Para ajudar na busca de uma solução, talvez possam ajudar as seguintes
observações:
Nos primeiros sete séculos, o sacramento da Unção dos Enfermos podia ser
administrado por qualquer cristão, isto é: o sacerdote não era o necessário ou
único ministro da administração da Unção. É o que lemos na resposta que o Papa
Inocêncio I deu a uma consulta do Bispo Decentius, de Gubbio, na Carta Si
instituta ecclesiastica, de 19 de março de 416. Embora seja ocasional, a Carta
entrou nas mais importantes coleções canônicas ocidentais anteriores ao século
IX e serviu como ponto de partida para a praxe e o conhecimento teológico deste
sacramento. A parte relacionada com a Unção dos enfermos se encontra no
Enchiridion Symbolorum de Denzinger-Schönmetzer (n. 216). Depois da citação de
Tg 5, 14-15, declara o Papa que os fiéis enfermos podem ser ungidos com o santo
óleo do crisma que, feito ("confectus") pelo Bispo, não só aos sacerdotes, mas a
todos os cristãos é lícito usar para ungir-se em sua própria necessidade e na
dos outros: "Quod non est dubium de fidelibus aegrotantibus accipi vel intelligi
debere, qui sancto oleo chrismatis perungi possunt, quod ab episcopo confectum, non solum
sacerdotibus, sed et omnibus uti Christianis licet in sua aut in suorum
necessitate ungendum". Mas o Papa esclarece que esta Unção não pode ser
administrada aos penitentes públicos, "quia genus est sacramenti". Portanto não
está se referindo a um simples e piedoso rito de devoção popular (ou, como
diríamos hoje, "sacramental").
A Carta de Inocêncio I dá a entender que está falando de um costume conhecido e
divulgado na época. Eis alguns exemplos para confirmar a tese:
Já Hipólito de Roma, na Traditio apostolica, o mais antigo documento litúrgico
que possuímos, informava: "Se alguém oferece óleo, que o Bispo dê graças da
mesma maneira que para a oblação do pão e do vinho; que se expresse não nos
mesmos termos, mas no mesmo sentido, dizendo: Assim como ao santificar este óleo
com que ungiste os reis, os sacerdotes e os profetas, assim também seja ele
conforto àqueles que o bebem e saúde para os que o usam".

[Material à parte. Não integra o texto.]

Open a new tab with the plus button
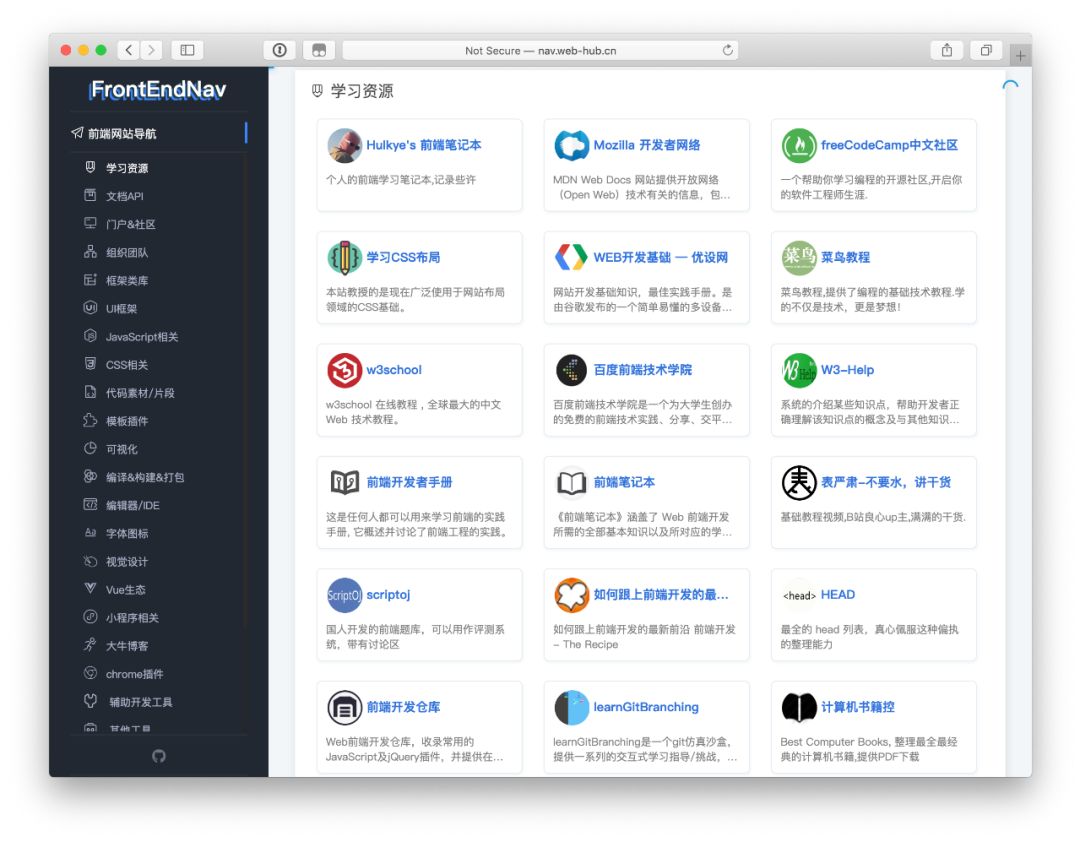This screenshot has width=1080, height=842. point(1019,53)
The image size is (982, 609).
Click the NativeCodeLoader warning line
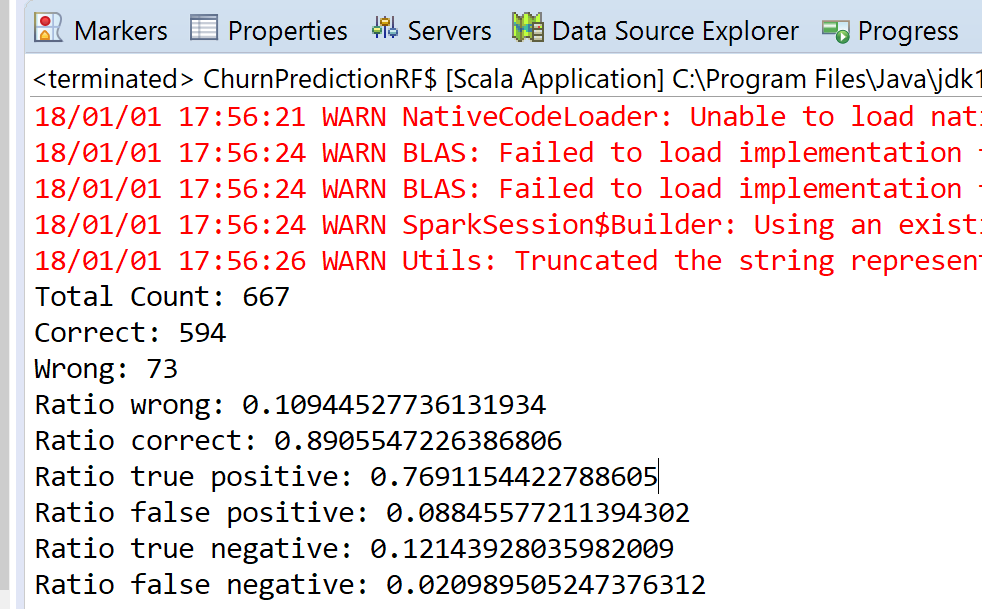click(x=508, y=117)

O Sacramentário Gelasiano, também antiqüíssimo, rezava: "A todos que se ungem, o
bebem, o usam, lhes traga a proteção do corpo".
São Cesário de Arles, pelos anos 503-504, fez vários sermões com alusões à Unção
dos enfermos. No Sermão 13 disse ao povo: "Todas as vezes que sobreviver uma
enfermidade qualquer, o doente deve receber o corpo e o sangue de Cristo:
humilde e fielmente peça-lhe o óleo bento pelos sacerdotes e, a seguir, unja o
seu corpo para que aquilo que está escrito se realize nele". Tomo a tradução do
livro de Claude Ortemann, A força dos que sofrem (tradução do original francês:
Le Sacrament des Malades. Histoire et signification), Edições Paulinas, S. Paulo
1978, p. 31. Era a alternativa que ele propunha para evitar que o povo fosse aos
curandeiros ou feiticeiros. No Sermão 184, volta ao mesmo tema e suplica às mães
que não levem seus filhos aos "medicamentos diabólicos", argumentando: "Quanto
mais justo e razoável seria recorrer à Igreja, receber o corpo e o sangue de
Cristo, ungir, com fé, seja o próprio corpo ou o dos seus, com o óleo bento".

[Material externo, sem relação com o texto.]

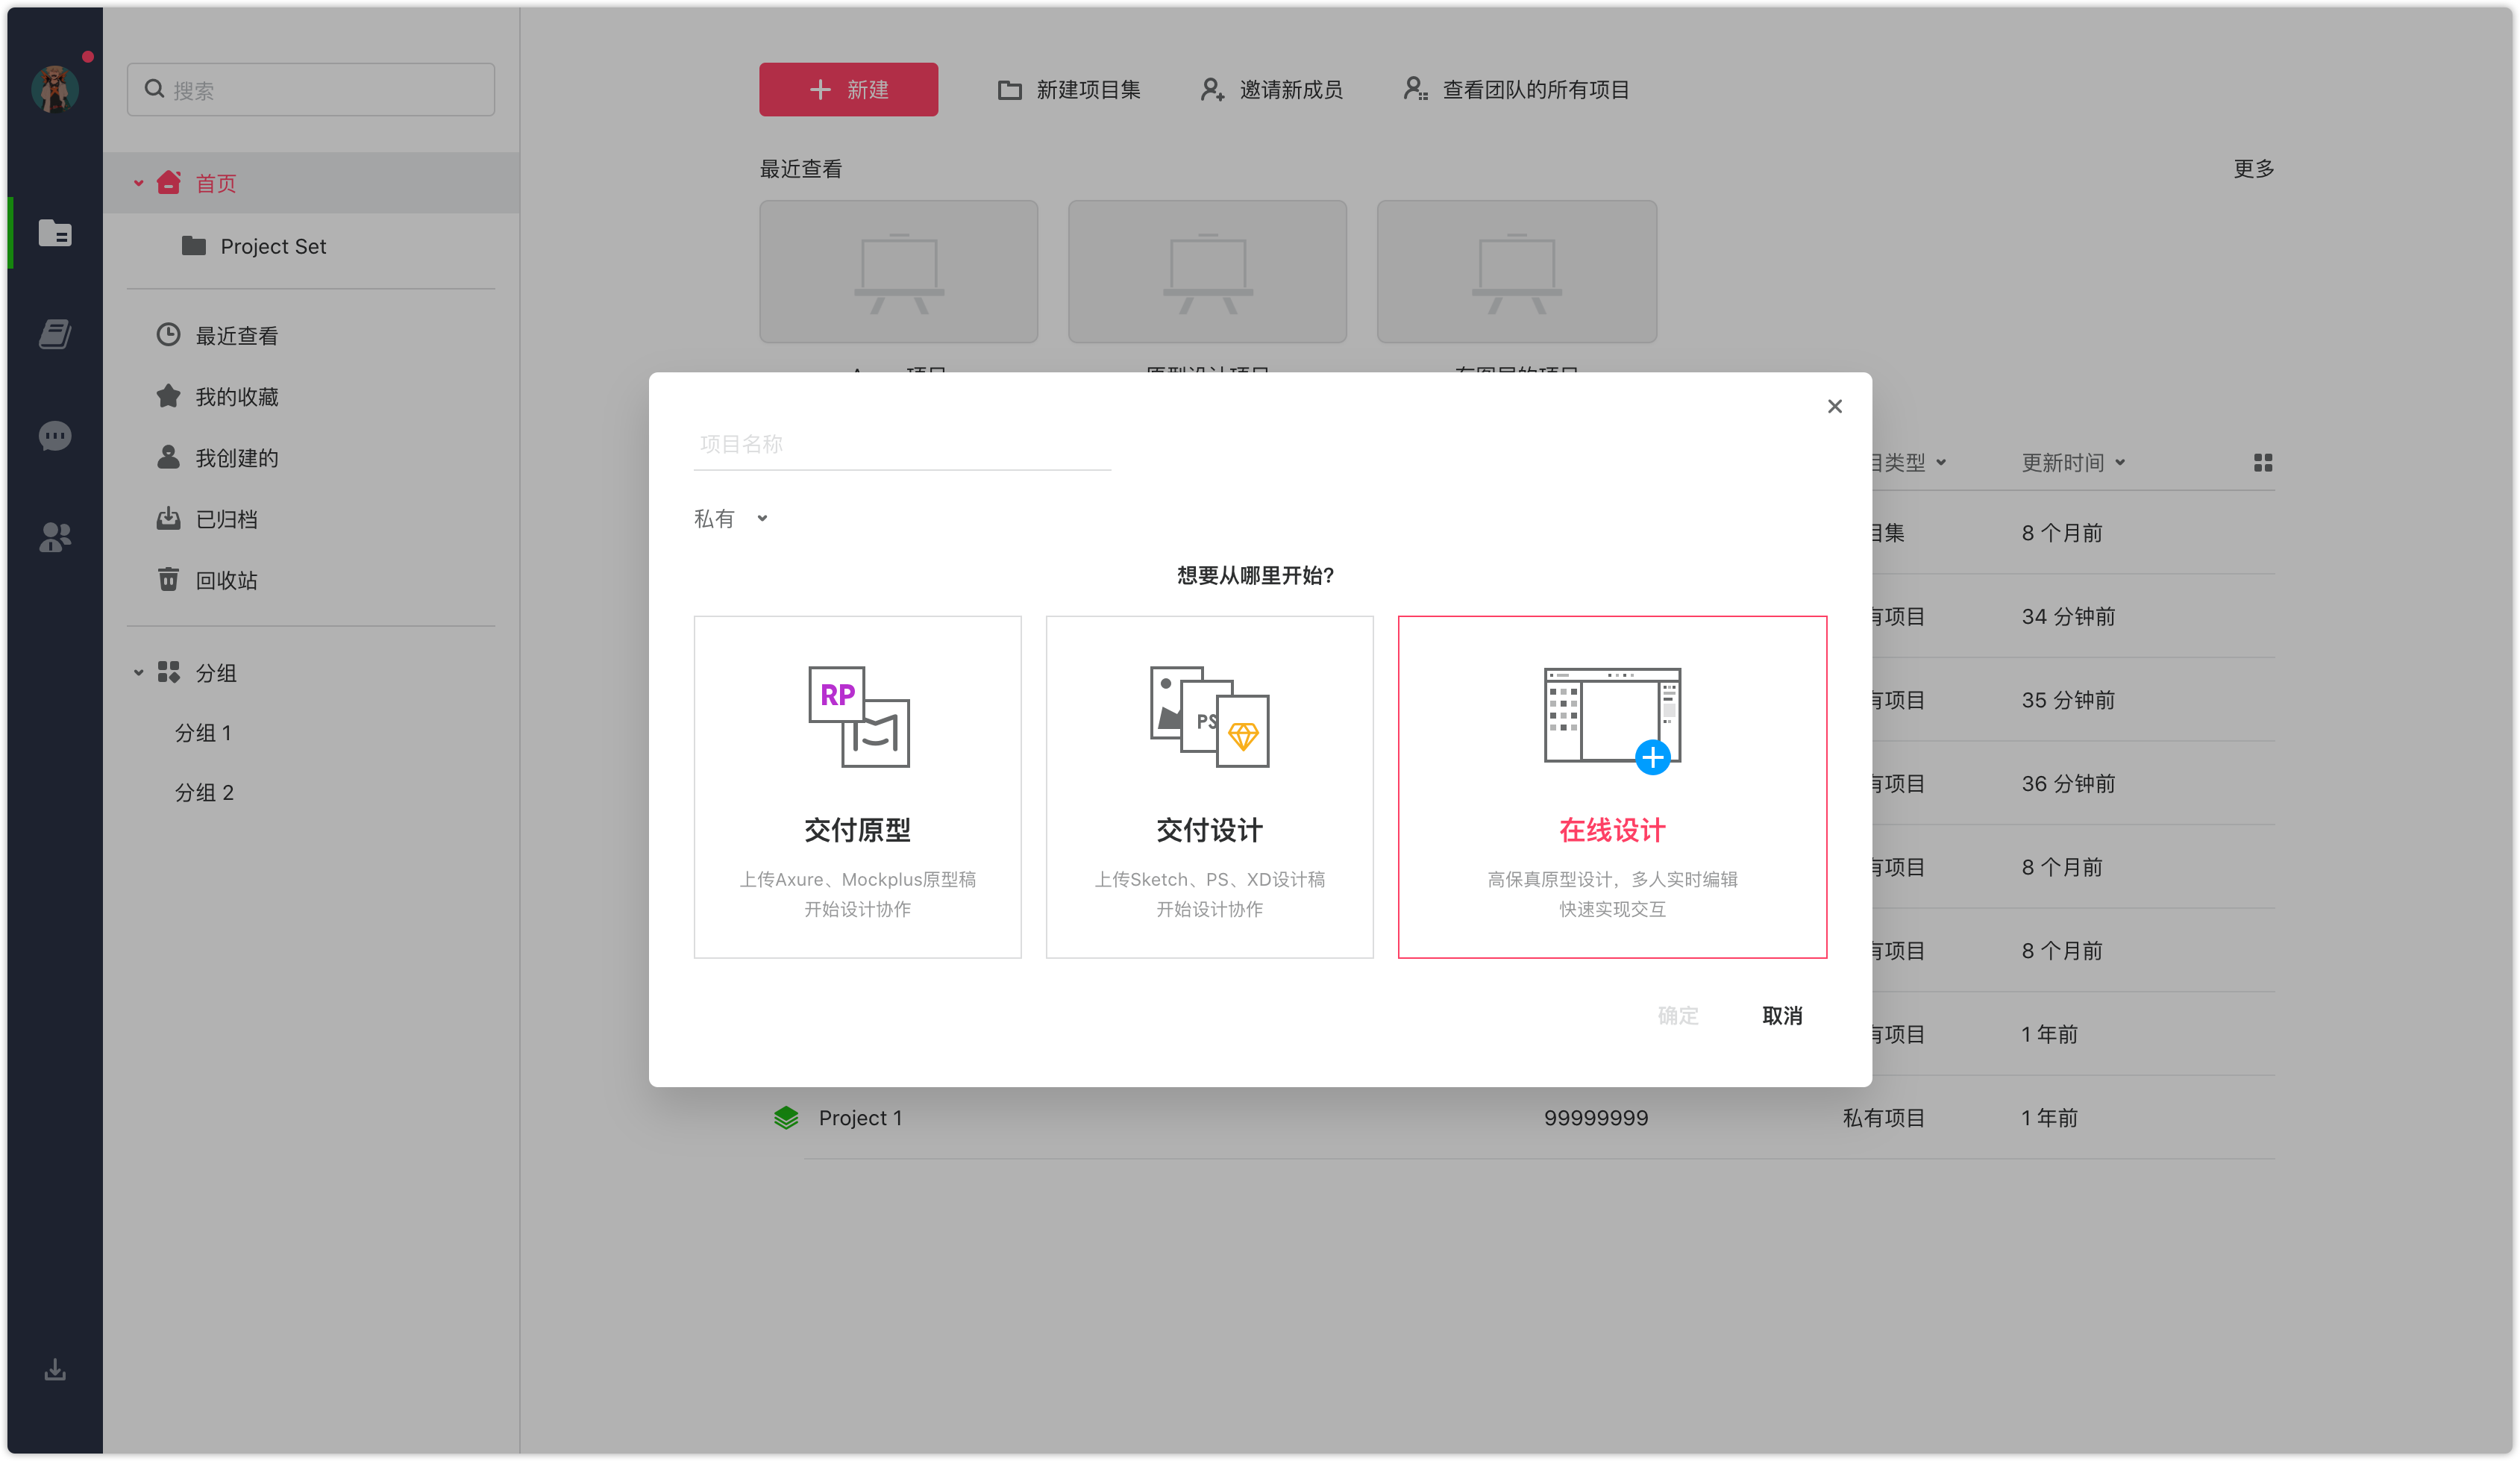2520x1461 pixels.
Task: Click the user avatar at top left
Action: point(55,90)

Depois continua: "Mas, dirão talvez, por que o nosso Bispo admoesta-nos tant
as vezes a este respeito? Por uma razão, meus irmãos: por saber que, apesar de
nossas freqüentes advertências, tais impiedades são ainda praticadas por muitas
pessoas; disso temos conhecimento através de inúmeros relatos".
O Bispo Elói, de Noyon (falecido em 660), retoma a atitude de Cesário de Arles,
opondo a Unção dos enfermos à medicina mágica. O texto também se encontra na
citada obra de Ortemann, p. 36. Leia-se este trecho: "Todas as vezes que
aparecer uma enfermidade qualquer, não se consulte nem com oragos nem adivinhos,
nem feiticeiros ou charlatães e não se coloquem filactérios diabólicos nas
fontes, nas árvores ou nas encruzilhadas. Que o enfermo deposite toda a sua
confiança somente na misericórdia divina, receba com fé e devoção a Eucaristia
do corpo e sangue de Cristo e seja fiel em pedir à Igreja o óleo bento, com o
que ungirá seu corpo em nome de Cristo".
São Beda, o Venerável, falecido em 735, no comentário de Tiago 5, 14-16,
escreve: "É o que também fizeram os Apóstolos, conforme lemos no Evangelho; e o
costume atual da Igreja mantém que os enfermos sejam ungidos pelos sacerdotes
com o óleo consagrado e curados pelas orações que o acompanham. Não somente aos
sacerdotes, conforme escreve o Papa Inocêncio, mas ainda a todos os cristãos é
permitido usar do mesmo óleo, fazendo-lhes a unção quando a sua doença ou a dos
seus os impele. Entretanto, somente aos Bispos é permitido a bênção desse óleo"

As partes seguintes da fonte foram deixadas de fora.